Output every entry below word for word, minus the images.

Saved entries

_ _ _

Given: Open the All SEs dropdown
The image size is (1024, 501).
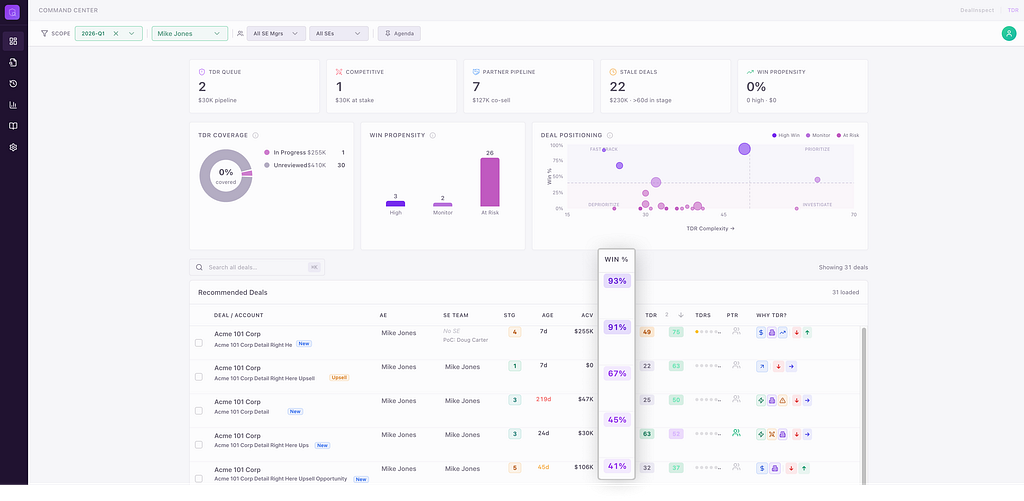Looking at the screenshot, I should point(338,33).
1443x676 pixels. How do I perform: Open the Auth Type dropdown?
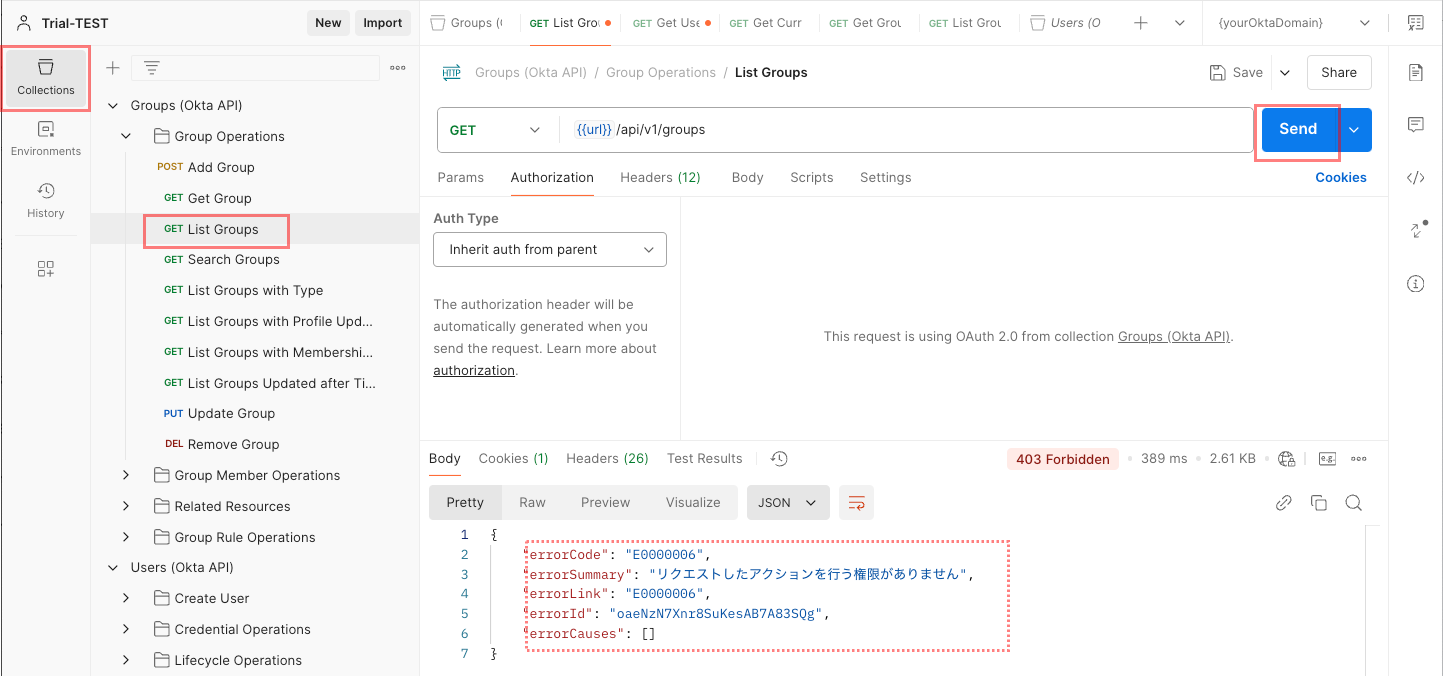[x=549, y=250]
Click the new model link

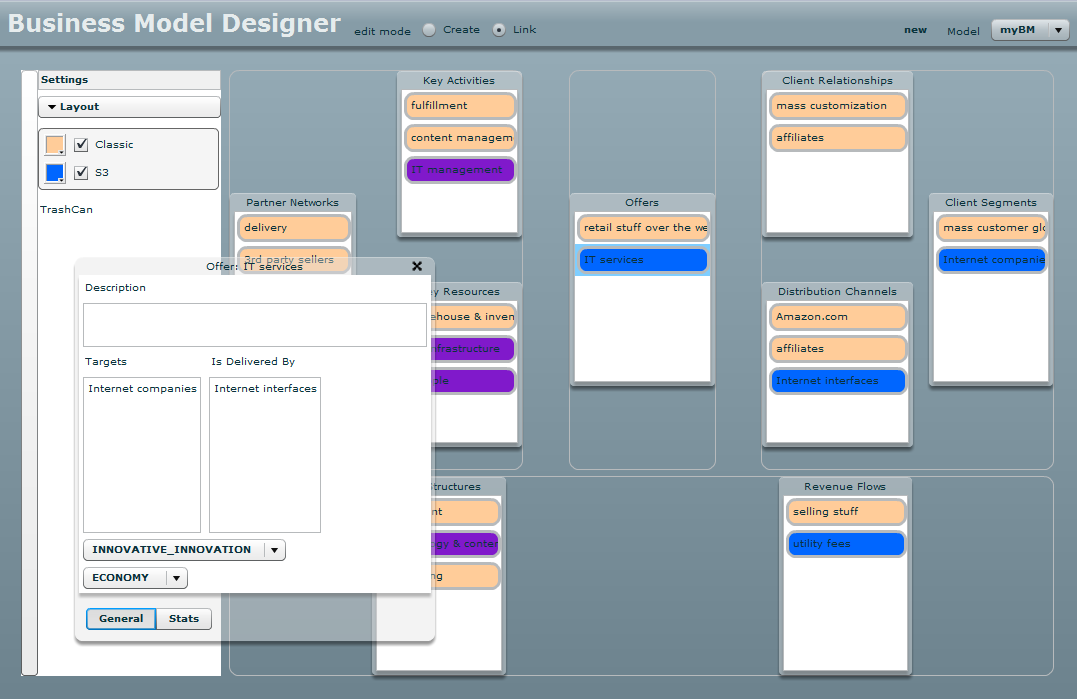tap(915, 30)
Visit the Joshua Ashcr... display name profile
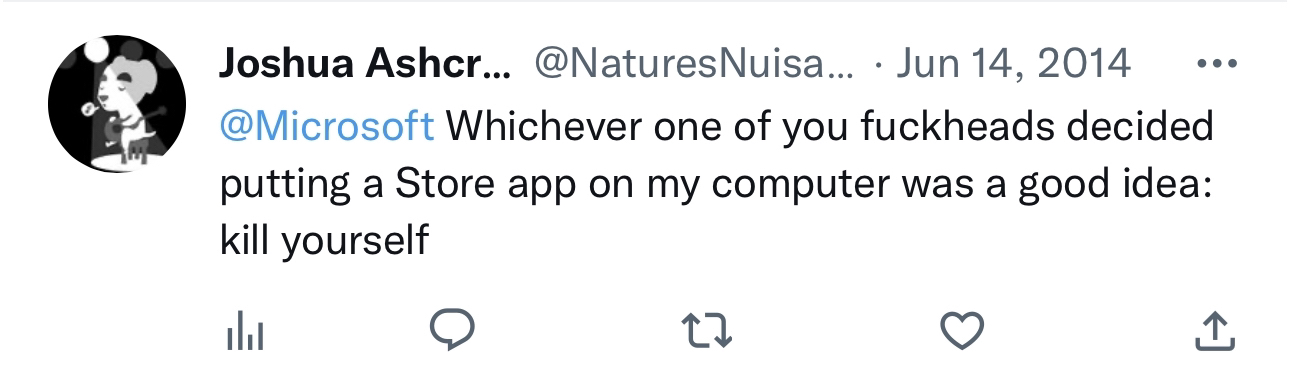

_ _ _

* EXERCISE RESULT:
Given: Open the All SEs dropdown
The image size is (1024, 501).
Looking at the screenshot, I should point(338,33).
1443x676 pixels. How do I perform: Open the Auth Type dropdown?
[x=549, y=250]
Click the new model link

tap(915, 30)
Visit the Joshua Ashcr... display name profile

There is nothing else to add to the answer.